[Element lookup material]
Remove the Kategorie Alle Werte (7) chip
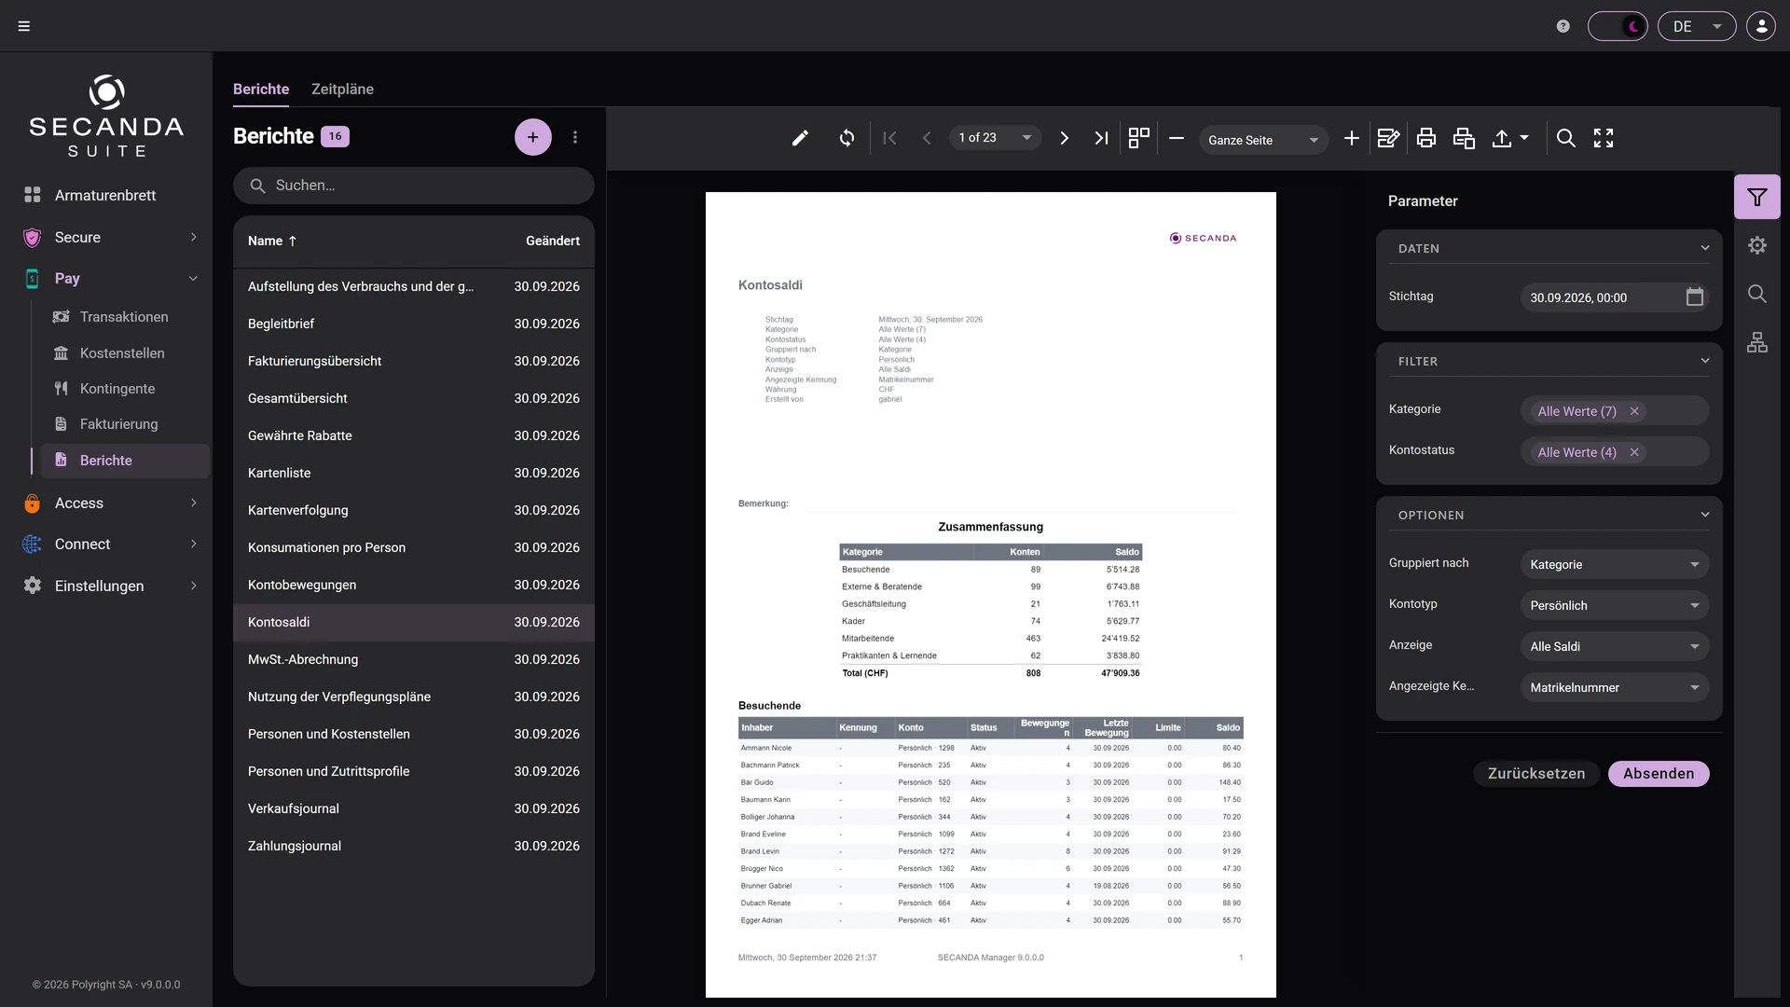 pyautogui.click(x=1634, y=411)
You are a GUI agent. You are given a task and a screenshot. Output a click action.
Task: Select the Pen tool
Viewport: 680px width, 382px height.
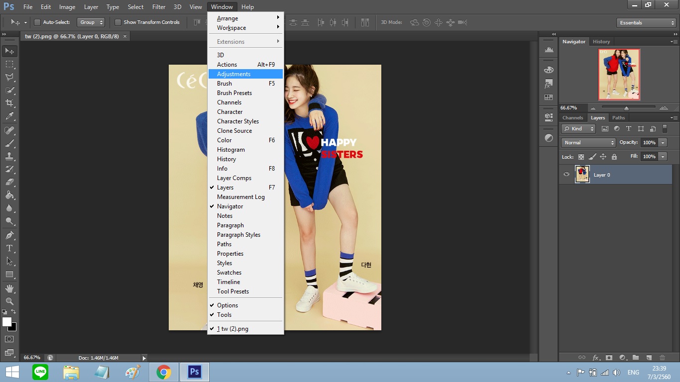click(9, 235)
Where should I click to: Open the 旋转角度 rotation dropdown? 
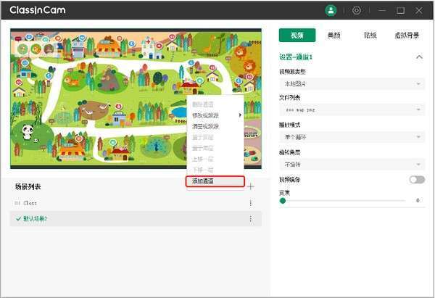click(x=352, y=165)
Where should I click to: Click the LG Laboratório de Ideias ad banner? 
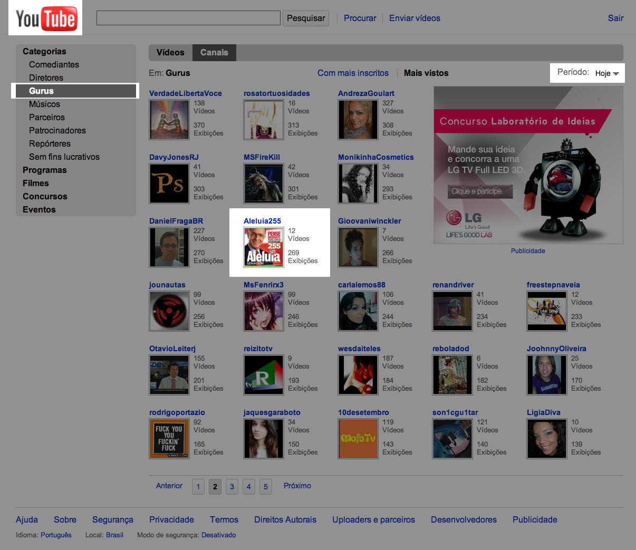tap(528, 165)
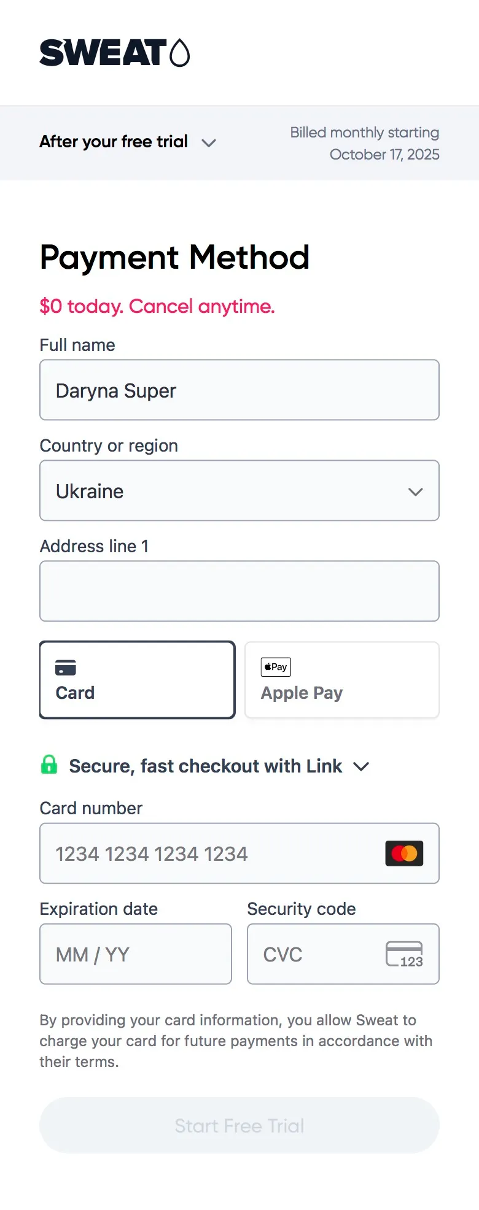Click the SWEAT wordmark logo
Screen dimensions: 479x1210
pos(103,53)
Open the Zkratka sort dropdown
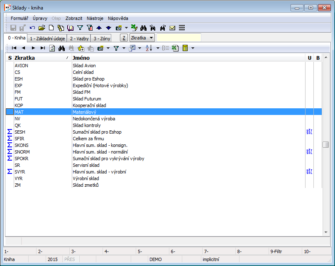335x266 pixels. 142,38
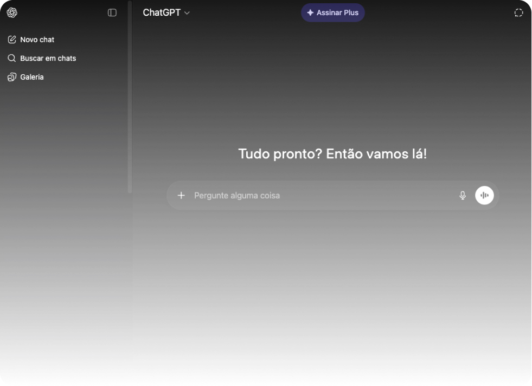The width and height of the screenshot is (532, 386).
Task: Expand the chevron next to ChatGPT
Action: coord(187,13)
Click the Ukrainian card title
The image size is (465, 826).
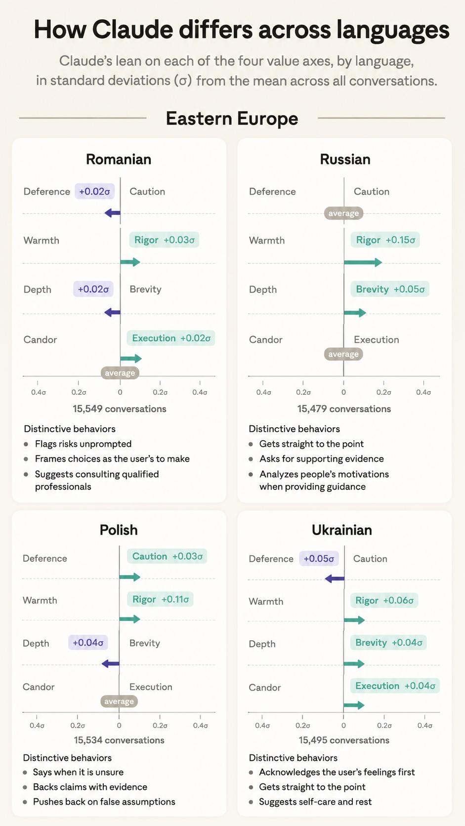[x=342, y=530]
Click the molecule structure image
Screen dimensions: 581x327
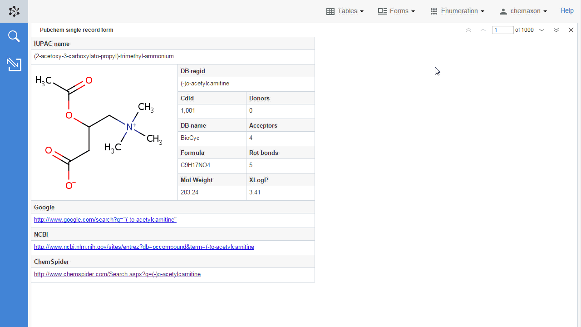click(104, 132)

:: WHAT IS REQUIRED ::
Switch "dropdown" to "menu" in the material, starting at the line that contains "You are a GUI" and ending at the end of the material, and reproduce those lines with nothing else changed. Leave the pictures out of your answer.

:: THE RESULT ::
You are a GUI agent. You are given a task and a screenshot. Output a click action.
Task: Select the Pen tool
Viewport: 680px width, 382px height.
click(9, 235)
Where should I click to: Open the 旋转角度 rotation menu? 
click(x=352, y=165)
Where should I click to: Click the LG Laboratório de Ideias ad banner? 
tap(528, 165)
Click the SWEAT wordmark logo
Screen dimensions: 479x1210
pos(103,53)
Open the Zkratka sort menu
335x266 pixels. 142,38
The width and height of the screenshot is (532, 386).
Task: Expand the chevron next to ChatGPT
Action: coord(187,13)
Click the Ukrainian card title
The image size is (465, 826).
[x=342, y=530]
Click the molecule structure image
Screen dimensions: 581x327
click(104, 132)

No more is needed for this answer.